The point I wanted to get to is the cost for being caught should be heavier and matter in a real way to teams. They say hit ‘em where it hurts in the pocket but I would say these guys know that they will make more money and eventually get a bigger contract. I propose that a player who gets caught should be banned from the play offs. This would show fans a player’s true colors and ultimately an owner’s as well. People would get to see if the owner wants to win or just have a star who can sell regular season tickets. It would also add some vinegar to a player like Andy Pettite who claimed he was just trying to heal faster to help his team. It’s a lame excuse anyway because aren’t all athletes competitive by nature? (excluding Ricky Williams who just wants to work a Radio Shack and get high with Lenny Kravitz but that’s football) It’s as lame as David Ortiz claiming he didn’t know why he tested positive a few years ago. The incentive not to cheat has to be stronger than the reward of cheating. Maybe a player should be liable for breach of contract if they test positive and be responsible for paying back everything over the league minimum. This may not change a thing of course because the Player’s Association will find some way of canonizing every player who tests positive for HGH, testosterone, estrogen, or whatever it is they look for; I don’t have to be an expert in this field because I’m not getting paid for it.

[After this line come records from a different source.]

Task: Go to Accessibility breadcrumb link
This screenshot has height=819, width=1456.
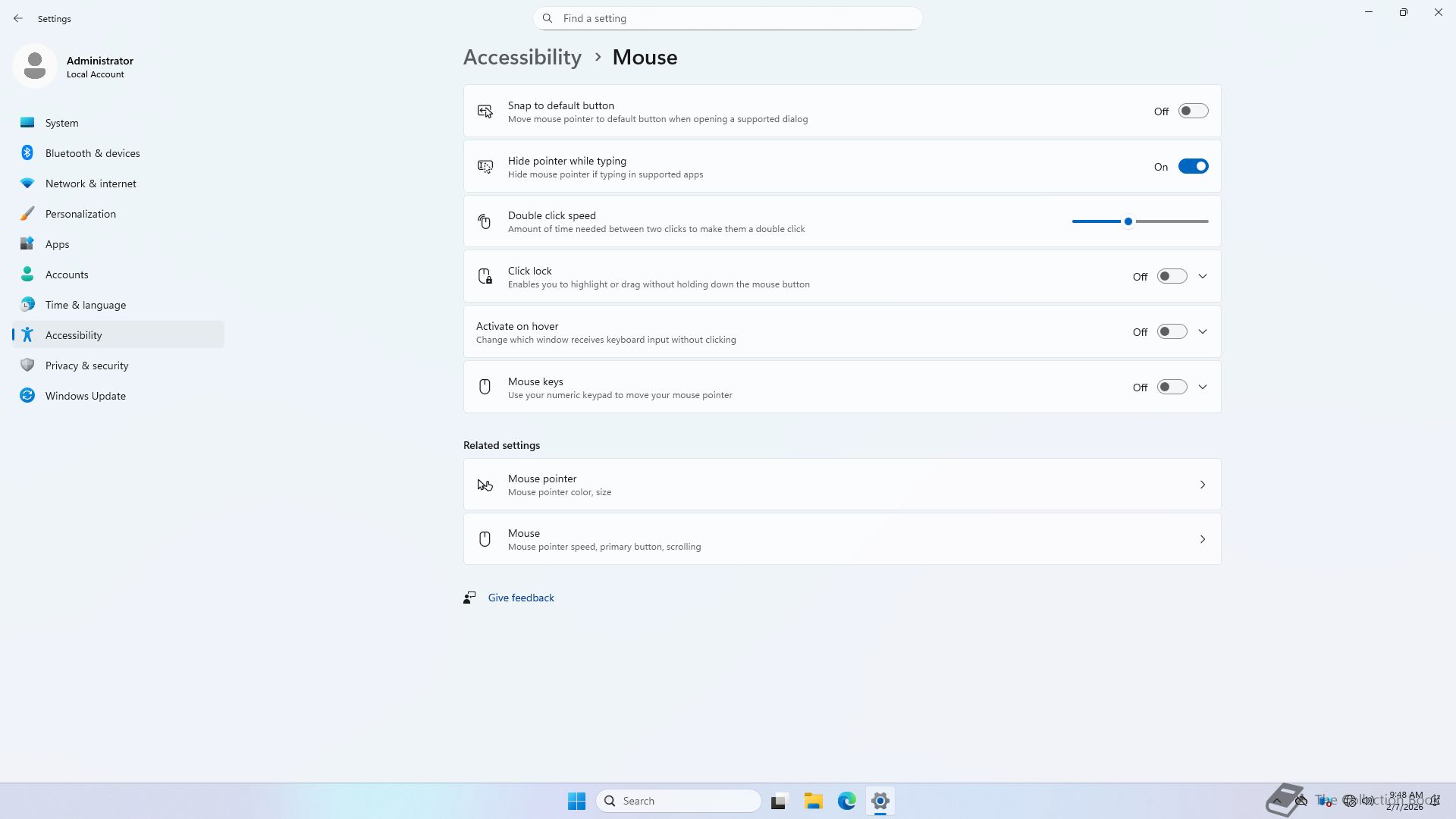Action: click(522, 58)
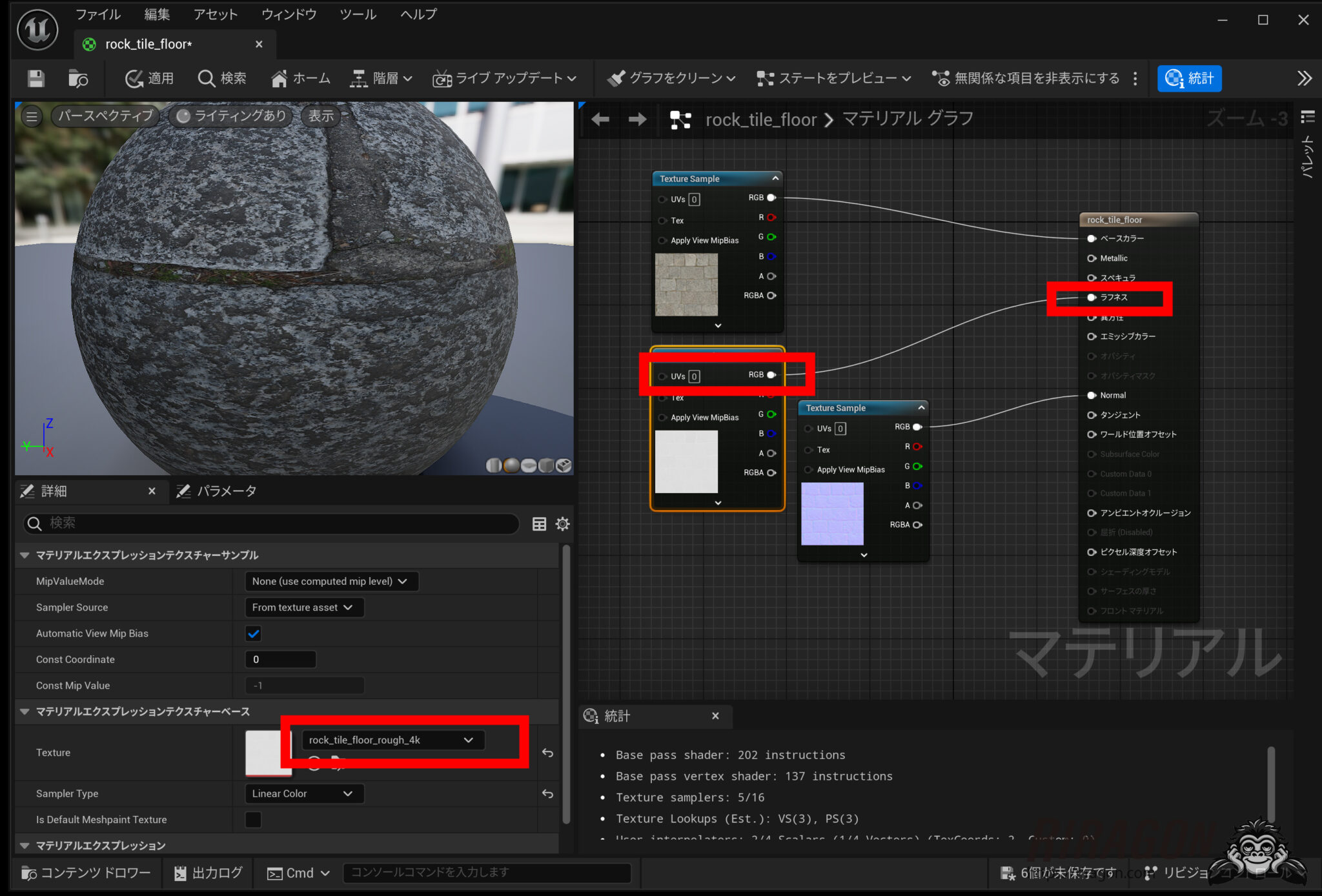Image resolution: width=1322 pixels, height=896 pixels.
Task: Select the cylinder preview mesh in viewport
Action: coord(494,465)
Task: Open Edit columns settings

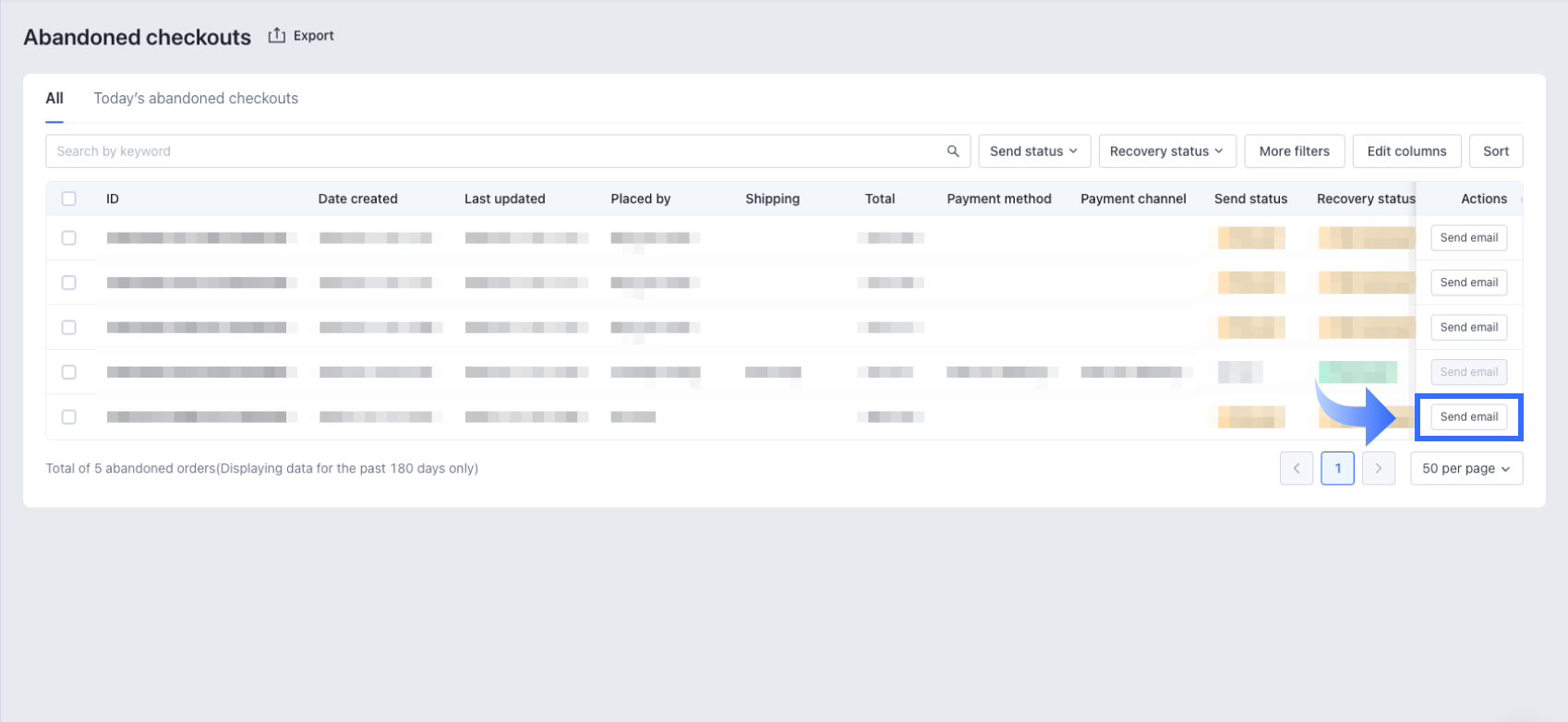Action: [x=1406, y=151]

I don’t know if athletes can see what can happen to them outside the game either, look at Ken Caminiti, dead at 41. This was an athlete, an MVP baseball player not your fat, lazy dad who drinks beer and lard all night long. Maybe the solution is to have the game played by robots.

RIP Ken

1 comment:

  1. "What? Oh no, I love football. I'm gonna play. I love football."....After that, it'll be back to the mountains in India or Radio Shack for a Part Time Sales position and gettin' high.